Les immeubles mélangent le plus généralement des locaux à usage d’habitation, des bureaux, et des commerces au rez-de-chaussée. Ils sont de la 4ème catégorie, c’est-à-dire un établissement comprenant entre 20 à 300 personnes, selon l’article R 93 du Code de la construction. Le système est simple pour les agents de la mairie : les dossiers simples se font de plus en plus rares. ‘‘Quand il y a une demande (d’autorisation de construire) pour deux étages, c’est sûr que c’est un privé qui veut en faire quelque chose de familial. Sinon, ce sont les promoteurs immobiliers pour la plupart. Beaucoup d’entreprises sénégalaises dirigées par des Sénégalais ont pignon sur rue au Point E’’, détaille l’adjoint au maire.

Paradis perdu

L’autre problème, ce sont ces immensités architecturales qui côtoient les maisons basses. Beaucoup de résidents déplorent le non-respect de certaines servitudes de mitoyenneté, et des désagréments qu’entraînent ces travaux.  ‘‘Quand on vous met une tonne de béton devant chez vous ou que l’on vous y crée des mares d’eau, en travaillant la nuit, pour une population assez âgée,  ou qu’on travaille sans filets de protection où une brique peut tomber sur votre maison, vous êtes forcément obligé de taper sur la table’’, peste le riverain et fonctionnaire retraité Abdoul Basse. Ce septuagénaire de regretter le paradis perdu du Point E lorsqu’il avait vraiment le statut de quartier résidentiel. 

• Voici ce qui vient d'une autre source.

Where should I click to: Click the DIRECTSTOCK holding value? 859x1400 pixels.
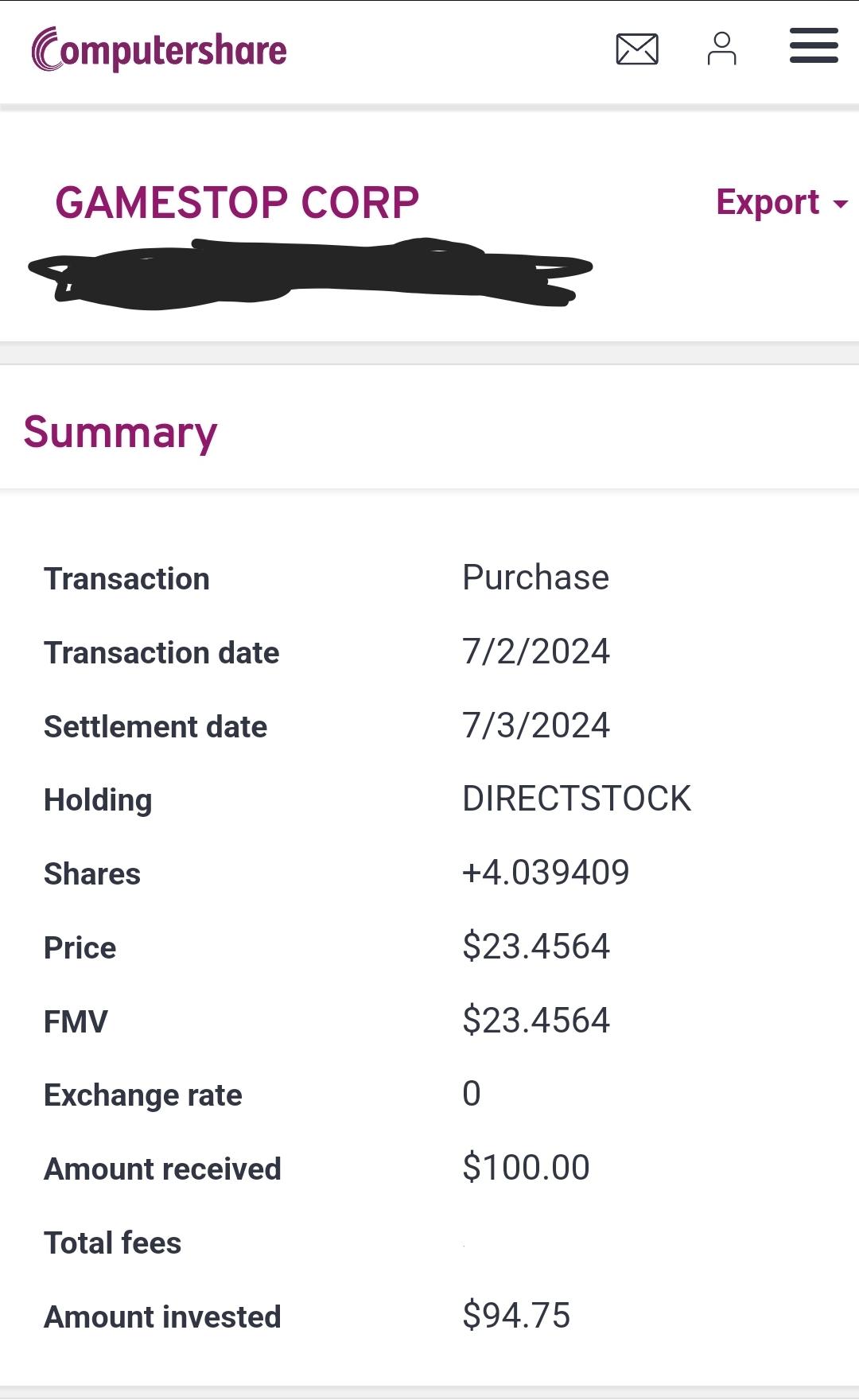[x=577, y=799]
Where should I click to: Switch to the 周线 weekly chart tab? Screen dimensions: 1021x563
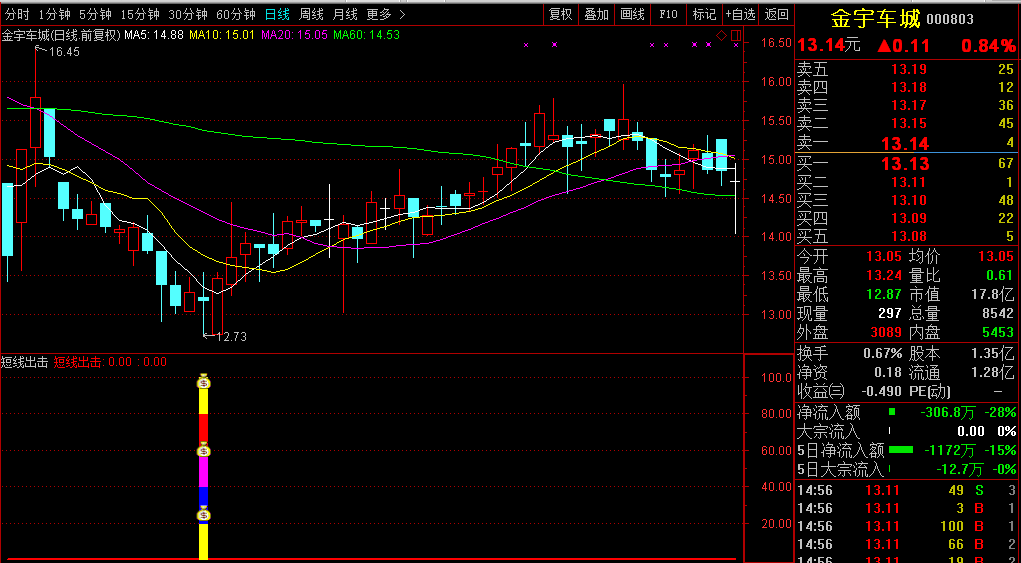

‘‘Il n’y a qu’à regarder. A la limite le Point E est devenu presque le centre-ville de Dakar. Vous avez toutes les commodités qui en font une ville. Avant, quand vous vouliez manger un chawarma, il fallait aller dans le Plateau, maintenant à chaque coin de rue, vous pouvez en trouver’’, proteste-t-il avec résignation, légèrement agacé par l’invasion de ‘’son temple résidentiel’’ par les marchands. Pour lui, la dégradation progressive du cadre de vie doit beaucoup au laxisme des autorités sous le régime libéral.

L’homme en sabador gris de regretter une loi sous Senghor qui fixait un seuil de trois étages qu’on ne pouvait pas dépasser, mais qui a disparu sous le règne d’Abdoulaye Wade. Pour les autorités locales, la situation est révoltante puisqu’elles sont légalement désarmées pour faire face à un tel cas de figure. ‘‘On a des réclamations de gens qui se sentent agressés dans leur espace intime avec les constructions de huit à dix étages qui surplombent leurs maisons.

Nous recevons des plaintes. Nous essayons de trouver un terrain d’entente avec des visites sur le chantier car le bruit, l’empiètement et tous les désagréments que subissent les populations nous regardent au premier chef’’, explique pour sa part l’adjoint au maire, Cheikh Guèye. Lui-même en tant que résident ‘autochtone’ du quartier trouve les complaintes de ses ‘’voisins’’ totalement justifiées. Mais par-dessus tout, ce sont les interactions sociales du Point E des temps anciens qui lui manquent. ‘‘Nous avons grandi ici. Il se trouve que les gens qui habitent dans les immeubles ne nous connaissent pas. Ceux qui viennent pour le travail rentrent après 18 heures. Ils n’ont pas besoin de nous connaître non plus’’, se désole M. Guèye, le rire jaune.